Week 35: From Ordinary Linear Regression to Ridge and Lasso Regression

Loading [MathJax]/extensions/TeX/boldsymbol.js

The equations for ordinary least squares

Our data which we want to apply a machine learning method on, consist of a set of inputs $\boldsymbol{x}^T=[x_0,x_1,x_2,\dots,x_{n-1}]$ and the outputs we want to model $\boldsymbol{y}^T=[y_0,y_1,y_2,\dots,y_{n-1}]$ . We assume that the output data can be represented (for a regression case) by a continuous function $f$ through

$y_i=f(x_i)+\epsilon_i,$

or in general

$\boldsymbol{y}=f(\boldsymbol{x})+\boldsymbol{\epsilon},$

where $\boldsymbol{\epsilon}$ represents some noise which is normally assumed to be distributed via a normal probability distribution with zero mean value and a variance $\sigma^2$ .

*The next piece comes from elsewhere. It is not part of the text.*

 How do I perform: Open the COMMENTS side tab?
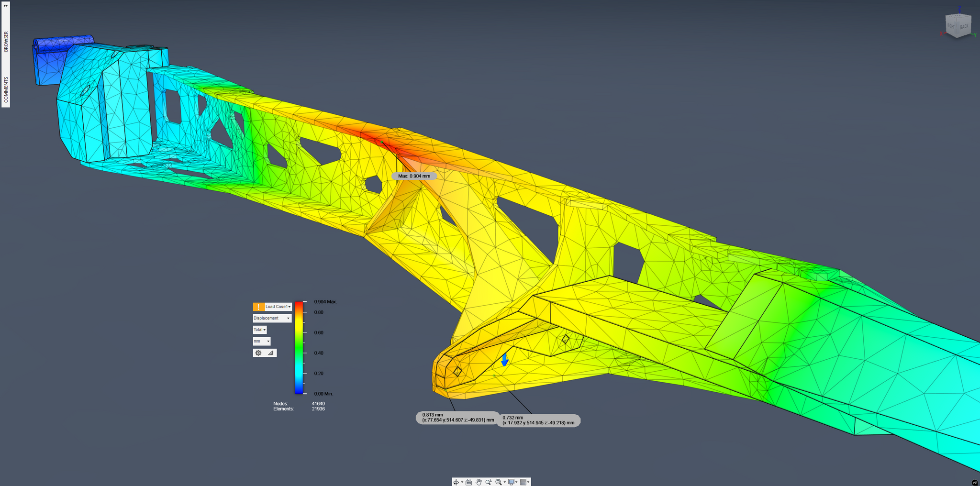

In linear regression we approximate the unknown function with another continuous function $\tilde{\boldsymbol{y}}(\boldsymbol{x})$ which depends linearly on some unknown parameters $\boldsymbol{\beta}^T=[\beta_0,\beta_1,\beta_2,\dots,\beta_{p-1}]$ .

Last week we introduced the so-called design matrix in order to define the approximation $\boldsymbol{\tilde{y}}$ via the unknown quantity $\boldsymbol{\beta}$ as

$\boldsymbol{\tilde{y}}= \boldsymbol{X}\boldsymbol{\beta},$

and in order to find the optimal parameters $\beta_i$ we defined a function which gives a measure of the spread between the values $y_i$ (which represent the output values we want to reproduce) and the parametrized values $\tilde{y}_i$ , namely the so-called cost/loss function.